* **Work request**: Your task is to copy the lines from the line containing "Open Conditional Formatting options" through the end of the listing below, both included, without any pictures.

──────── Source data

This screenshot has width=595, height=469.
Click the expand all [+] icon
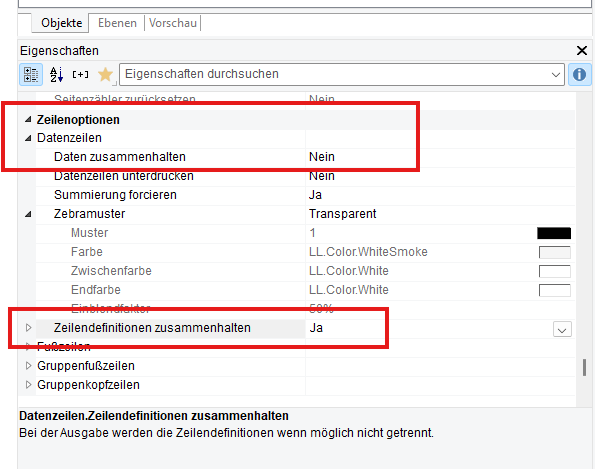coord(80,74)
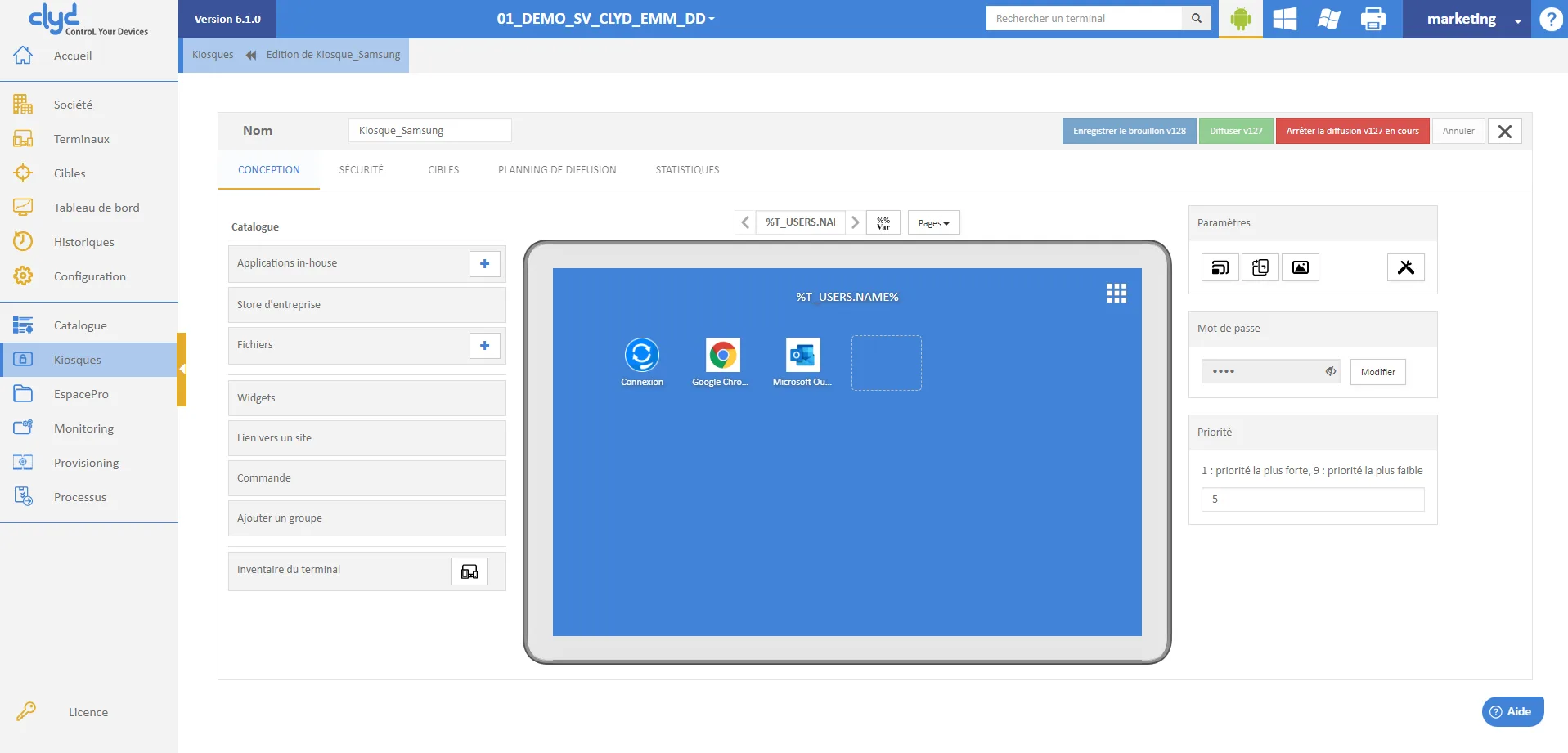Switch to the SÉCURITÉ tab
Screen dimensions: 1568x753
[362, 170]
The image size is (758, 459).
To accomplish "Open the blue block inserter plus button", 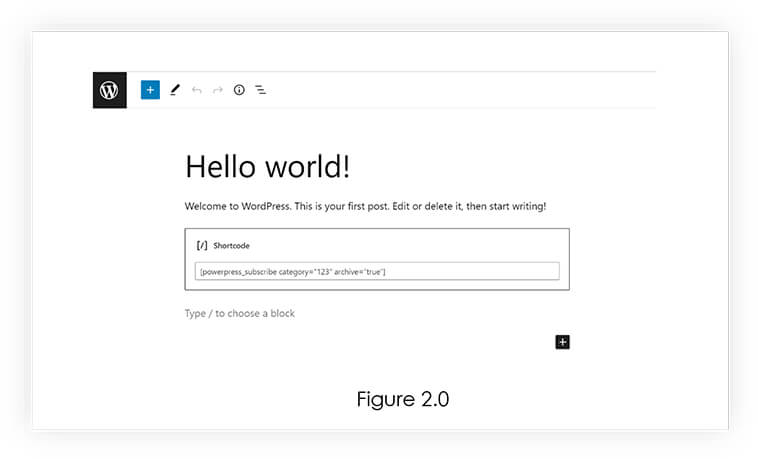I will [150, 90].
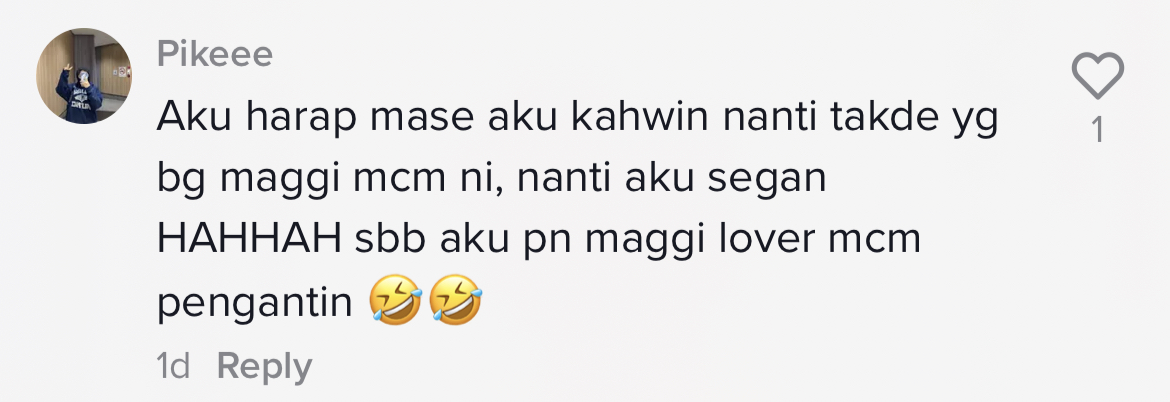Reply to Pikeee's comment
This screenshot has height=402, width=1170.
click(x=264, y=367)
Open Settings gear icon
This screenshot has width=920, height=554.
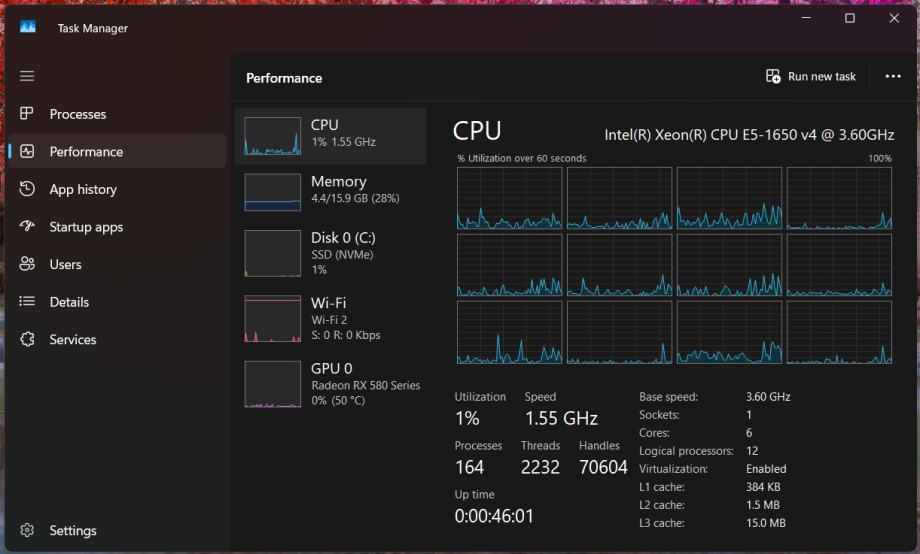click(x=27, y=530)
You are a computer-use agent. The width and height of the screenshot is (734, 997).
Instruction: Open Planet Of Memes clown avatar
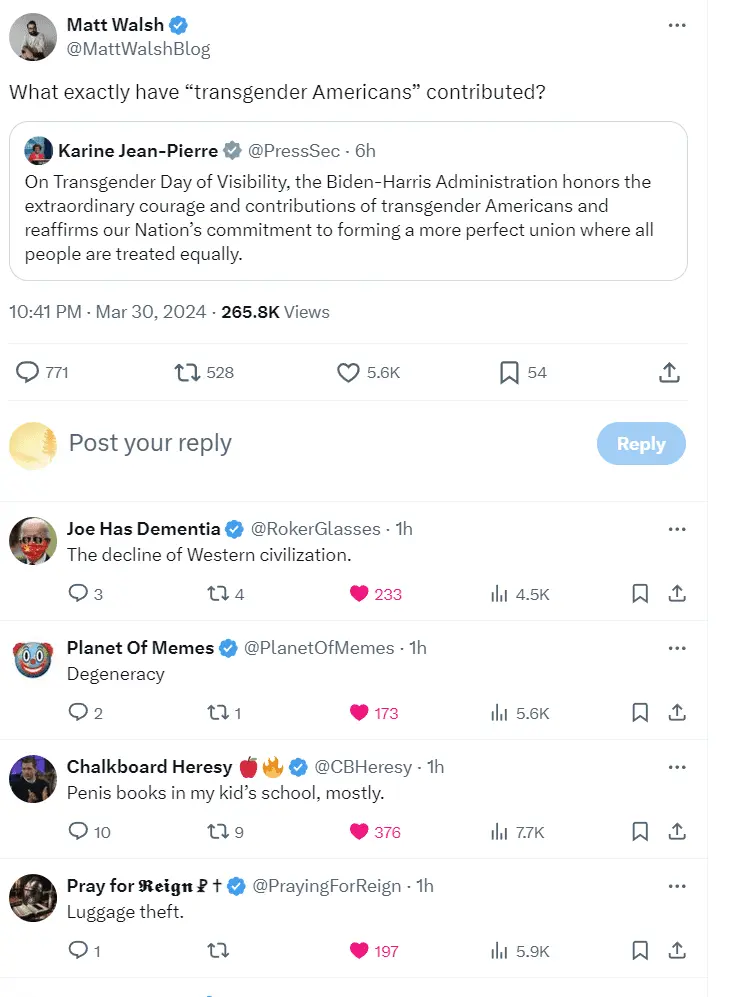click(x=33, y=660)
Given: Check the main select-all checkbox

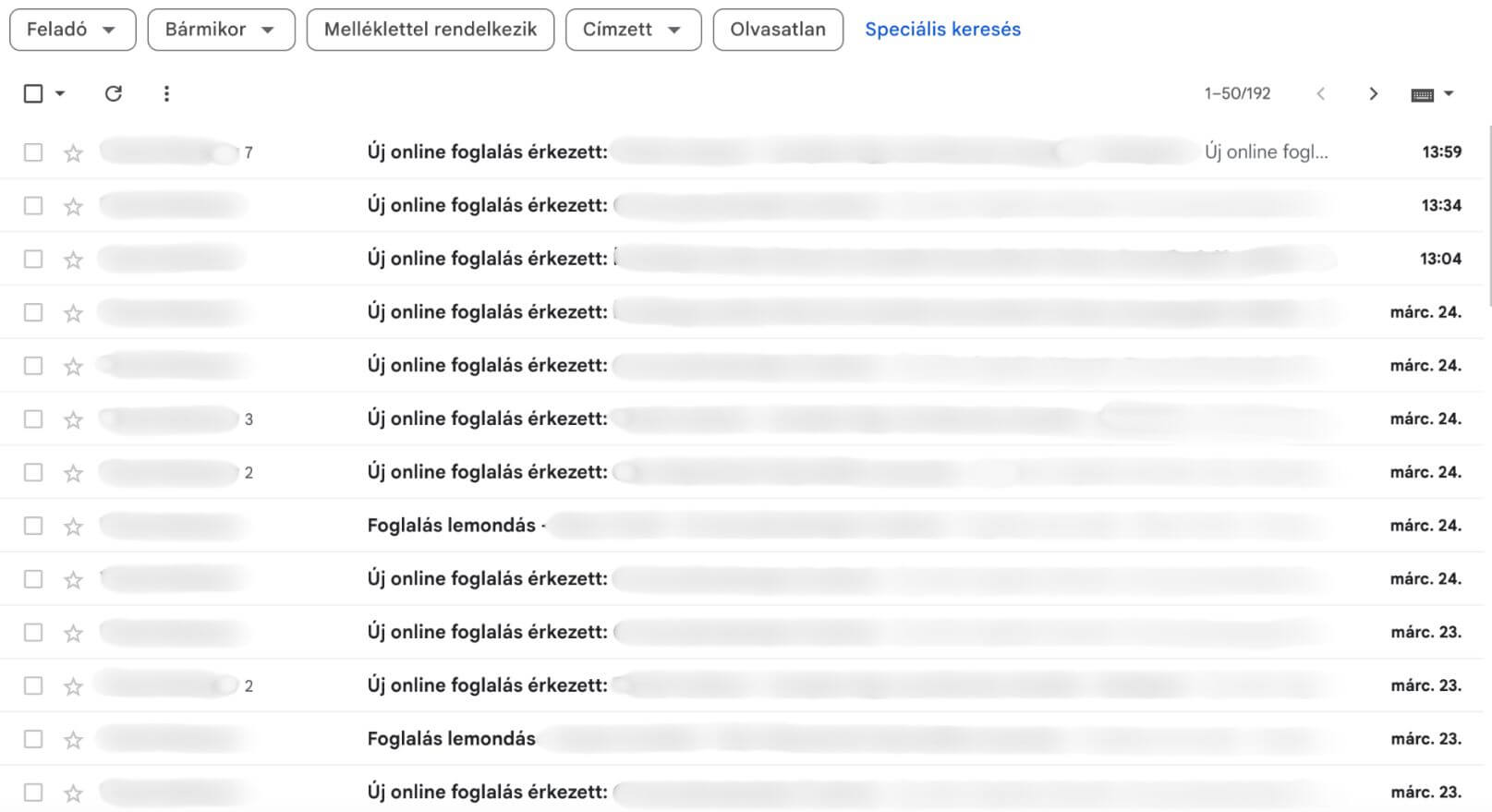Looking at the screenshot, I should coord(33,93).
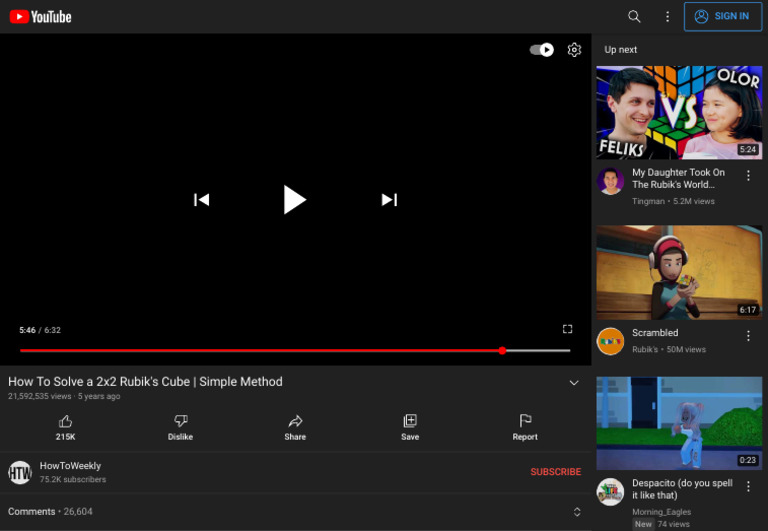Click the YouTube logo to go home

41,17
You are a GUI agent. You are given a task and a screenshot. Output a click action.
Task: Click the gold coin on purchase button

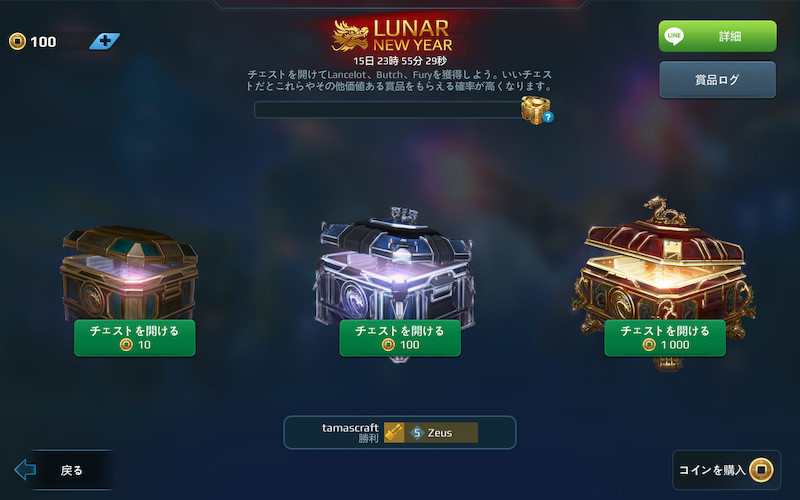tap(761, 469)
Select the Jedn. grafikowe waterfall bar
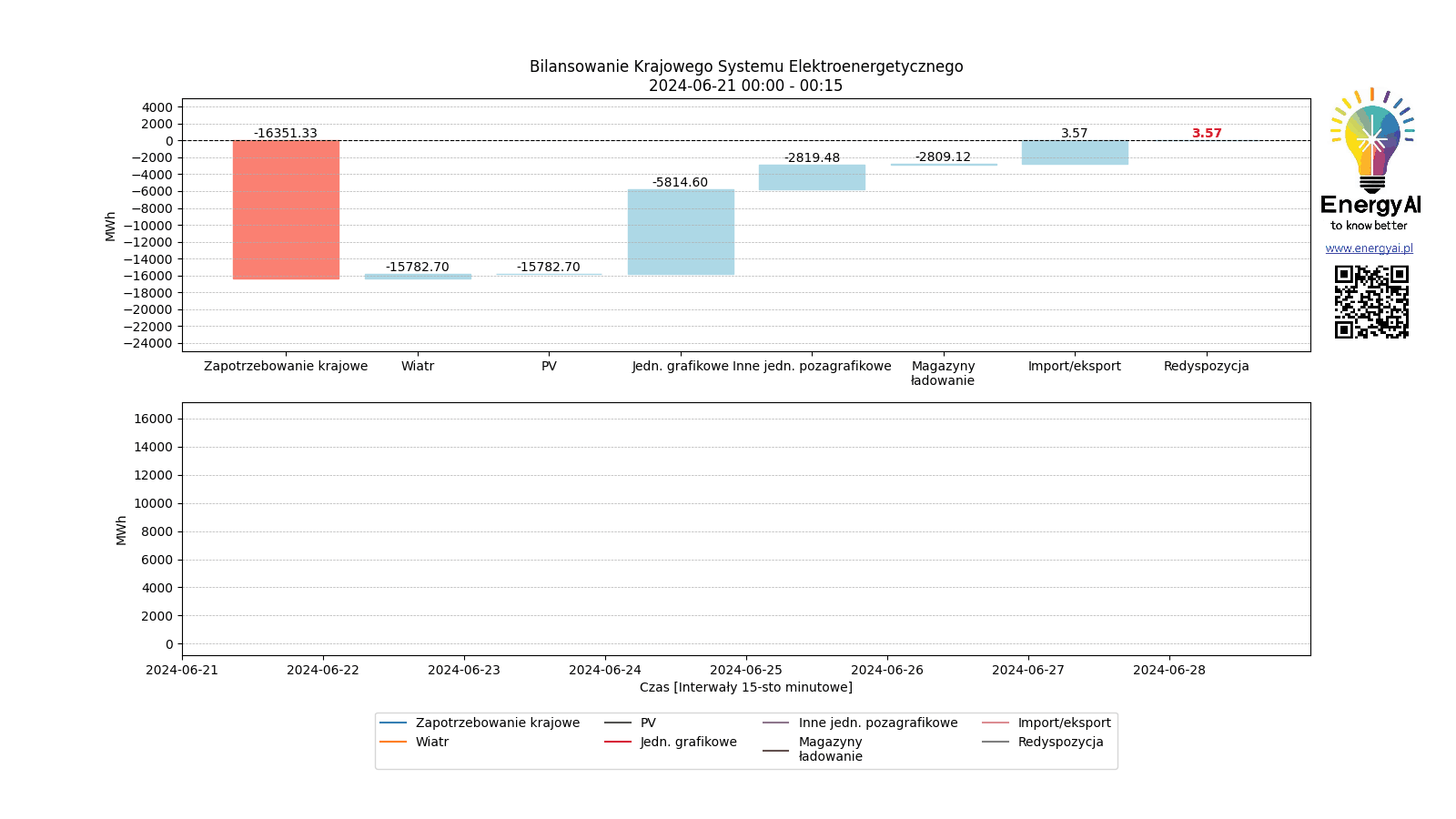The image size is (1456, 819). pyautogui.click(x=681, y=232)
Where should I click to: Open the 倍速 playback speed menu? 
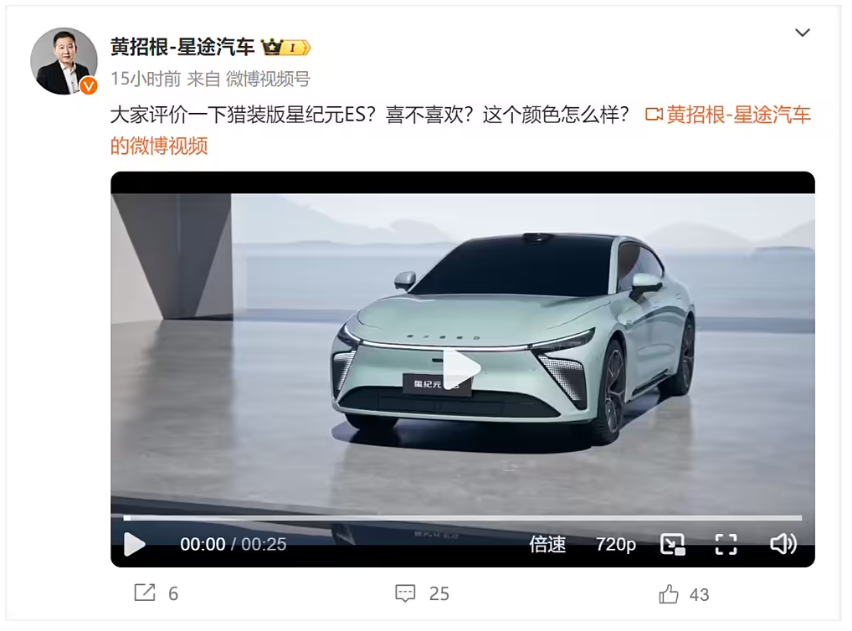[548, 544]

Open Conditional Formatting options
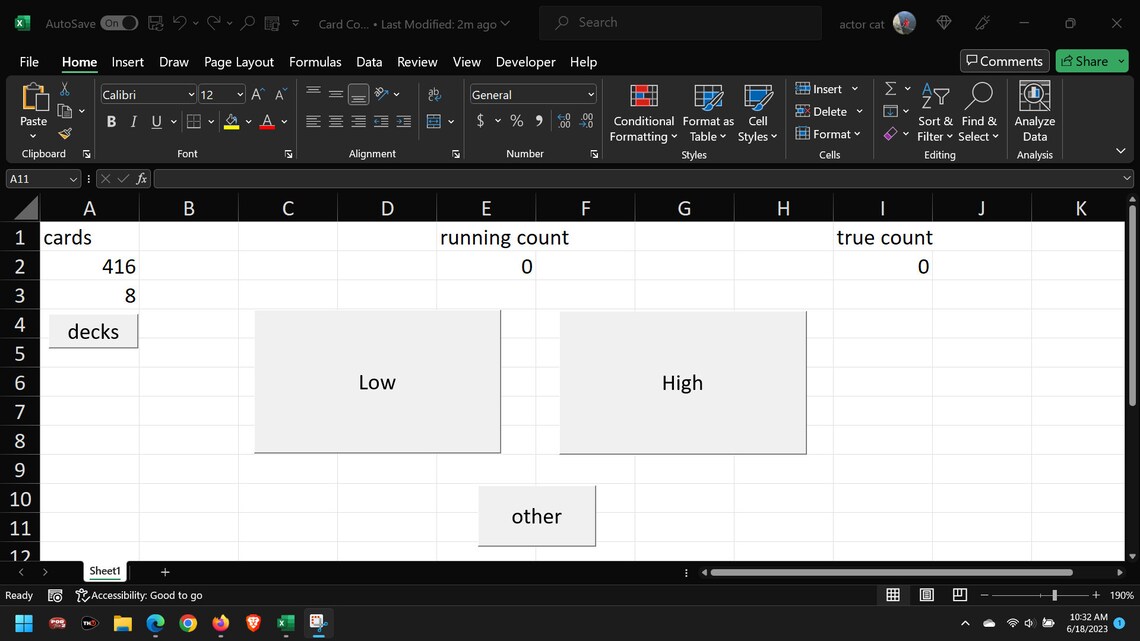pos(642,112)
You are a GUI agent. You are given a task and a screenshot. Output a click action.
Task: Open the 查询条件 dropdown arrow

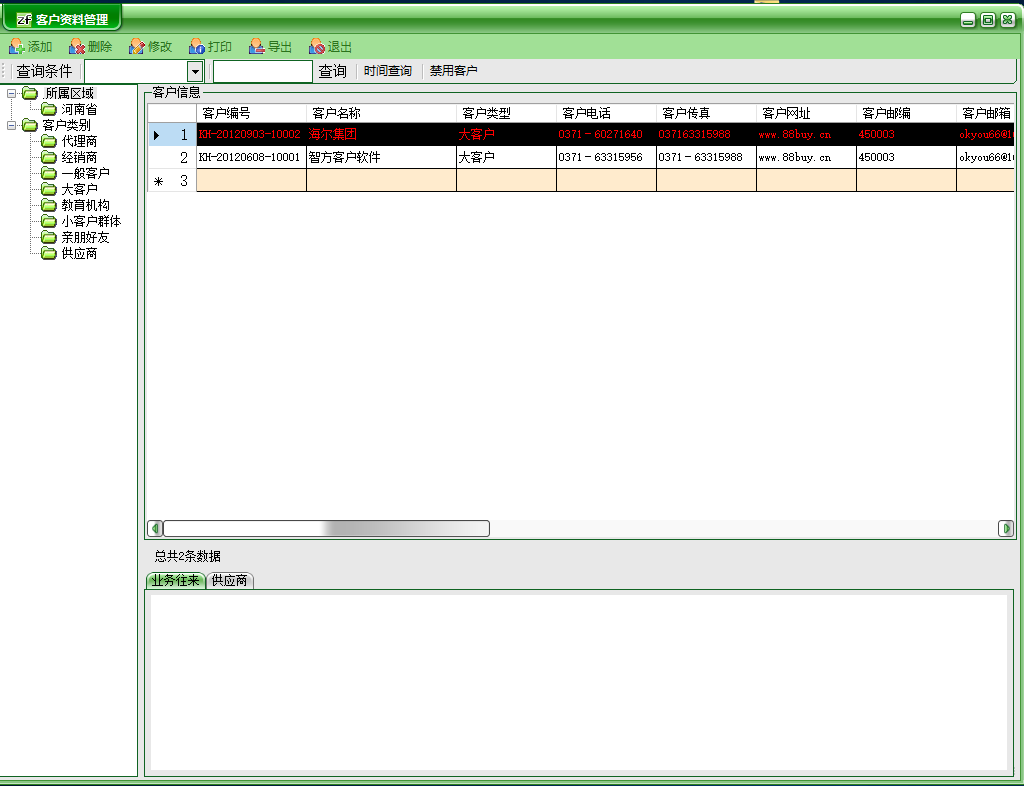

────────────────

* **Answer**:
Open Conditional Formatting options
pos(642,112)
You are a GUI agent. You are given a task and a screenshot. Output a click action.
Task: Open the 查询条件 dropdown arrow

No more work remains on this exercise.